Implementing a Robust Microcontroller to FPGA SPI Interface: Part 1 - FPGA Challenges

In this multipart post we will explore a microcontroller (uC) to Field Programmable Gate Array (FPGA) Serial Peripheral Interface (SPI). The primary objective is to make the FPGA easier to control. We will explore a Verilog implementation that was developed on the Digilent BASYS-3 (Xilinx Atrix-7) development board with corresponding microcontroller code developed on an Arduino Nano Every. Together, they provide a packetized data transfer with 16-bit Cyclic Redundancy Check (CRC) that operates with a tested SPI serial clock of 16 MHz. The Verilog implementation should avoid any Xilinx specific dependencies making it portable to other platforms with minimal modification. However, this cross platform aspirational stipulation has yet to be tested.

Figure 1: Bench test of the uC to FPGA SPI interface featuring a Digilent BASYS 3 and an Arduino Nano Every. The uC is multiplexing the SSD and the 16 LEDS on the Basys 3 board.
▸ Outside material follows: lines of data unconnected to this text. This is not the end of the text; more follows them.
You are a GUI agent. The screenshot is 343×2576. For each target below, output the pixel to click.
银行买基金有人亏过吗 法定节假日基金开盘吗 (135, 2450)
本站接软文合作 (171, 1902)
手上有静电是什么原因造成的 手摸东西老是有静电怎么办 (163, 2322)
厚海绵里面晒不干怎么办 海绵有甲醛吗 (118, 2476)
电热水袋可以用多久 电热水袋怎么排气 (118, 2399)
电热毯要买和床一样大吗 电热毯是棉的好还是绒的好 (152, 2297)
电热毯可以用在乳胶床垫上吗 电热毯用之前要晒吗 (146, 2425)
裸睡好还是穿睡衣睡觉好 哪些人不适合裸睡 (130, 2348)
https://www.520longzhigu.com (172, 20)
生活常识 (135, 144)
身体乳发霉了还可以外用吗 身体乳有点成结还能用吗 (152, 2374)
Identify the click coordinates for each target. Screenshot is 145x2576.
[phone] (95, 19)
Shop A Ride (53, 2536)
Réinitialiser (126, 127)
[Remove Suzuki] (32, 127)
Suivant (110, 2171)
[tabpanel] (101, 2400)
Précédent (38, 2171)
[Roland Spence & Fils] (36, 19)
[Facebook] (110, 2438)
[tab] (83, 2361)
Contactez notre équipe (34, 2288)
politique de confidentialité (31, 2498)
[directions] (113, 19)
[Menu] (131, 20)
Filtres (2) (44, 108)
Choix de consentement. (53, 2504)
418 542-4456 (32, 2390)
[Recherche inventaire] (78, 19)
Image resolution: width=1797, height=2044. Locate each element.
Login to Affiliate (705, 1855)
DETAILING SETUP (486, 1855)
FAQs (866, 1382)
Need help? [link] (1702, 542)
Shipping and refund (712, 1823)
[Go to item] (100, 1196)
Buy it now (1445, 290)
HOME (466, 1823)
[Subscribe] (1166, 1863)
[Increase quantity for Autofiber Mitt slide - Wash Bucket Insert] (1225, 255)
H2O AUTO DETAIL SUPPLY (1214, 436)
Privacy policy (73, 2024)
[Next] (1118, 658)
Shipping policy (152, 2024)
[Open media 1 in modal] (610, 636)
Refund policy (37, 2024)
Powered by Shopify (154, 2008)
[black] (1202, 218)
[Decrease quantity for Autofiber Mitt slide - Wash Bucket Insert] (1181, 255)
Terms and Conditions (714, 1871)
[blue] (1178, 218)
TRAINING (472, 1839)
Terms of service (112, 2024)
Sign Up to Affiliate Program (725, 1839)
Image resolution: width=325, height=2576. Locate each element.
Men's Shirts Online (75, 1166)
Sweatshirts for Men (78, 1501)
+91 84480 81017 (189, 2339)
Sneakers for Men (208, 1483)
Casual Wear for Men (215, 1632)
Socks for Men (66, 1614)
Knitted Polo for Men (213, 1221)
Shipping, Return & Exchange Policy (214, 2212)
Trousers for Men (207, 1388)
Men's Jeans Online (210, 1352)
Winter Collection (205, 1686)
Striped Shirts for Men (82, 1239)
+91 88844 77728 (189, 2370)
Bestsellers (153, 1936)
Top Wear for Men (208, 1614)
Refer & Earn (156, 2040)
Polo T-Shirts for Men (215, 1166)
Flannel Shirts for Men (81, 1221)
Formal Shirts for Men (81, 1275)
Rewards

Many people are introduced to the FPGA as part of a digital logic class using schematic entry tools to develop simple combinations circuits using logic primitives. Many continue their studies with a class dedicated to the FPGA that introduces Verilog or VHDL. Some continue with advanced logic classes or implement the FPGA in a capstone project. Unfortunately, few people move beyond the independent modules to integrate multiple modules into a larger system. There is a reason for this.

While the FPGA is an amazing piece of technology, it has a reputation of being hard to control. By comparison to a microcontroller (uC), the FPGA complexity is an order of magnitude higher. The hardware structures must be built from scratch or instantiated from examples found in textbooks or on the Internet.

This series of articles is written to help you move toward system design within the FPGA. It suggests using the best attributes of the FPGA for time critical, parallel, and deterministic circuitry where speed is required. We then leverage the microcontroller’s strengths of flexibility, relative ease of programming, and communications stack including wireless and cloud capability. One way to view this situation is to think of the FPGA as powerful microcontroller peripheral connected via a moderately high speed data bus.

The target audience is a person or team who can program an FPGA in Verilog as well a program a microcontroller. This may be a good fit for capstone students as a team approach allows simultaneous work on the FPGA and uC.

Since our focus in on the FPGA, it is desirable to minimize the microcontroller content. The Arduino Nano Every was chosen as it is a common and well know microcontroller. Most readers of this article will be intimately familiar with the microcontroller and C programming.

Rather than simply present the Verilog and uC code we will explore the reasoning and challenges associated with the design process. The result is a didactic series of articles. However, I trust they will be informative.

System Definition by Example

A system is a collection of components that work together. For an FPGA application, this may include modules for data acquisition, filtering, control, and a method to present the information to a user or integration into a larger automated system.

To better define the term, let’s consider a challenging FPGA plus uC based example. Suppose we wish to construct a system to measure real and reactive power for a three-phase 400 Hz waveform. The design requirements are to provide RMS voltage, RMS current, as well as an accurate measure of the phase difference between the signals. Let’s further assume line harmonics up to 20 kHz must be measured.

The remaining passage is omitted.